======== Dataset ========
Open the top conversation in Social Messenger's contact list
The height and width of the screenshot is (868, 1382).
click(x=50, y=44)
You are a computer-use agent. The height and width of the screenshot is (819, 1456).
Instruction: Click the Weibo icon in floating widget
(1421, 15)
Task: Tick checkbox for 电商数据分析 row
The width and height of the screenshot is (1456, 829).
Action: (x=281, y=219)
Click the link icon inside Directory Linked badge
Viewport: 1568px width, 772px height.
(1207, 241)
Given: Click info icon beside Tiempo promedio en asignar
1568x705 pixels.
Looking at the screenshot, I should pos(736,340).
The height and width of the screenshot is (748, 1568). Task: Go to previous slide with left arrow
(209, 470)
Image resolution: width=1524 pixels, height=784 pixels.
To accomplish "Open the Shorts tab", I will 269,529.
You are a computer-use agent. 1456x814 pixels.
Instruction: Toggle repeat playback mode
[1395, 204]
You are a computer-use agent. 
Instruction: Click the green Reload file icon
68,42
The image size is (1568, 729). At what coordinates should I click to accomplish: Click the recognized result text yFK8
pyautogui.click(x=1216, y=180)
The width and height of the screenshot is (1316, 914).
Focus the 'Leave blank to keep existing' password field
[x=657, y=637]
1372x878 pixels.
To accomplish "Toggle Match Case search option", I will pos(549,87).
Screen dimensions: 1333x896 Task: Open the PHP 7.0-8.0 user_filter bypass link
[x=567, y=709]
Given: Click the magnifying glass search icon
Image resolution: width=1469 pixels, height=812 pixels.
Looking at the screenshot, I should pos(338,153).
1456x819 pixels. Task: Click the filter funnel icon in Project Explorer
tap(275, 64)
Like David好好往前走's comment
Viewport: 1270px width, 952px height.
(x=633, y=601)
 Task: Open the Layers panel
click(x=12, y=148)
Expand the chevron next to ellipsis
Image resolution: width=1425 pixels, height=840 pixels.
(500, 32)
========
[Work instructions] Exactly the lines from the one with "Viewport: 1270px width, 952px height." through the end of the entries, both included, should be written out, and no others.

[Output below]
Viewport: 1270px width, 952px height.
(x=633, y=601)
 Task: Open the Layers panel
click(x=12, y=148)
Expand the chevron next to ellipsis
Image resolution: width=1425 pixels, height=840 pixels.
(500, 32)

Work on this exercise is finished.